§ Source passage:
- - -

Biochar is a carbon-rich, charcoal-like material produced through pyrolysis, a process in which organic biomass is heated in a low-oxygen environment. The resulting material has a highly porous structure and extensive surface area, properties that make it effective at adsorbing nutrients such as phosphorus and nitrogen (Joseph et al., 2021). Because excess nutrients are a primary driver of eutrophication and HABs, biochar has emerged as a promising amendment for aquatic systems and stormwater best management practices (BMPs).
In aquatic applications, biochar is typically installed in permeable sleeves (aka socks) or incorporated into stormwater treatment practices to intercept nutrient-rich water before it enters lakes or ponds. Used biochar can also be repurposed as a soil amendment, adding to its appeal as a sustainable, circular material.
Through approximately half a dozen monitored projects implemented since 2020, several consistent patterns have emerged.

- - -

§ Collected material:
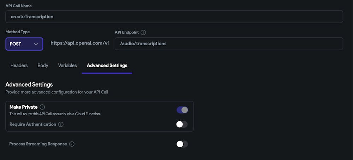Viewport: 353px width, 160px height.
Task: Click the api.openai.com base URL text
Action: click(80, 43)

- - -

§ Things to do:
a - Using the biochar passage above, decide whether each statement agrees with it: (i) biochar is made by heating organic biomass in a low-oxygen environment; (ii) used biochar has no further purpose once it is removed from an aquatic system; (iii) the monitored projects were implemented beginning in 2015. For each, answer yes or no and quote the words of the passage that settle it.
b - Resume the biochar passage above after its final sentence.

§ Set of answers:
a -
(i) Yes: "organic biomass is heated in a low-oxygen environment."
(ii) No: "Used biochar can also be repurposed as a soil amendment."
(iii) No: "implemented since 2020."

b -
Standing Waters Show the Strongest Response: Biochar has proven most effective in low-flow or standing water environments such as ponds and stormwater basins. In these systems, Princeton Hydro has documented total phosphorus (TP) removal rates as high as 80%, with soluble reactive phosphorus (SRP) reductions approaching 97% in some stormwater ponds (Princeton Hydro, Lake Hopatcong Report, 2022). The extended contact time between water and biochar in these settings appears to be a key driver of performance.
Flow and Contact Time Matter: In streams and fast-moving stormwater infrastructure, nutrient removal rates tend to be lower, with phosphorus reductions typically closer to 50%. While still meaningful, these reduced efficiencies are largely attributable to limited contact time. Simply put, the shorter the interaction between water and biochar, the fewer opportunities there are for adsorption and other removal processes to occur.
Enhancement to Conventional Stormwater BMPs: Biochar can be particularly effective when paired with stormwater BMPs that primarily rely on sedimentation. Traditional practices often excel at removing particulate-bound phosphorus but are less effective at capturing dissolved forms of phosphorus—the fraction most readily utilized by algae. Incorporating biochar into these systems can enhance removal of dissolved phosphorus, improving overall treatment performance.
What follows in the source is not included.